Quatrième de couverture :

"Dune Benton est retrouvée morte près de son somptueux cottage. Cette vieille dame anglaise richissime écrit des romans à l'eau de rose dans son île de Greenhill, en Ecosse. Son fils, sa belle-fille, sa secrétaire (russe et pilote d'avion), le fossoyeur, le gardien du phare, un ramasseur de varech et la ravissante Barbara sont autant de suspects aux yeux de l'inspecteur John William Sheen, dépêché par Scotland Yard. Mais au fond, la victime ne méritait-elle pas qu'on l'assassine ?"

Citations :

"Tant de gens, songeait l'inspecteur, aiment à subir la domination d'une autre personne : une souffrance consentie, parfaitement cernée et identifiée, agit comme une prière propitiatoire et vous protège de ces souffrances inconnues dont l'existence pullule et qui vous guettent, perchées autour de vous comme des vautours sur leurs arbres morts. Volontairement vexée et punie par Dune Benton durant deux mois d'été, Barbara s'imaginait peut-être échapper au malheur les dix autres mois de l'année."

"Si miss Benton avait commis des romans policiers au lieu de niaiseries hypocrites et burlesques qui ont fait sa fortune et sa gloire - si miss Benton avait été digne d'Agatha Christie et si j'avais moi-même été digne d'Hercule Poirot, et si en somme nous étions des personnages d'un de ces merveilleux romans qui sont une part de notre chère vieille Angleterre - Dieu sauve la Reine ! - , je ferais durer le plaisir en pointant l'index sur chacun et chacune d'entre vous, en tonnant : "C'est elle ! C'est lui ! Et je le prouve..." Et puis, l'ayant démontré, je me mettrais à glousser et j'ajouterais : "Eh ! Eh ! il en serait ainsi s'il n'en était pas autrement. L'assassin n'est pas celui (ou celle) que je viens de désigner : c'est son voisin (ou sa voisine)..."

"Mais Dieu me garde de vous infliger pareil traitement. je ne suis qu'un inspecteur de police, pas un auteur. Je n'ai pas à séduire un éditeur, des critiques, un public. Je n'ai de comptes à rendre qu'à la vérité et, accessoirement, à mon supérieur, l'Honorable Jeffrey Reginald Thompson de New Scotland Yard.

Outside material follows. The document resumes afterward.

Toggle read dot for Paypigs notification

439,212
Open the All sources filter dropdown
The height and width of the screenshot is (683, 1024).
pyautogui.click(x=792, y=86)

"Voici donc, sans plus de précautions oratoires, la vérité sur la mort de votre parente et amie, miss Dune Benton..." (p.239-240)

Mon avis sur le roman :

Prenez une île en Ecosse, battue par les vents et provisoirement coupée du monde, un village de pêcheurs sous une pluie diluvienne, des remugles de goudron, d'huile de moteur et de varech, un somptueux cottage envahi par les rhododendrons, la victime : une vieille dame indigne et richissime, adulée par les habitants de l'île, auteur à succès de romans à l'eau de rose "hypocrites et burlesques", une belle brochette de suspects : l'éditeur de la victime qui a fait fortune avec la vente des livres de la vieille dame, mais n'apprécie pas, mais pas du tout, la perversité provocatrice de son dernier manuscrit, un ramasseur de varech, un gnome, obsédé par le réglage synchronisé de ses 365 horloges (autant d'horloges que de jours dans l'année), un fils trop soumis (a-t-il caché le testament ?), une belle-fille révoltée, la secrétaire russe de la vieille dame, recruté  comme pilote d'avion, un fossoyeur, un gardien de phare qui ressemble à Quasimodo, la candeur en moins, un inspecteur de Scotland Yard qui a enfilé un ciré et un pull en laine et qui a la manie de tomber amoureux des suspectes, même dûment menottées, surtout quand elles sont ravissantes et maltraitées (un peu sadique sur les bords, notre inspecteur ?)... Ajoutez l'art de Didier Decoin de décevoir les attentes des lecteurs, mais pour mieux les surprendre et vous obtenez Meurtre à l'anglaise, un délicieux cocktail de suspense, d'ingéniosité et d'humour.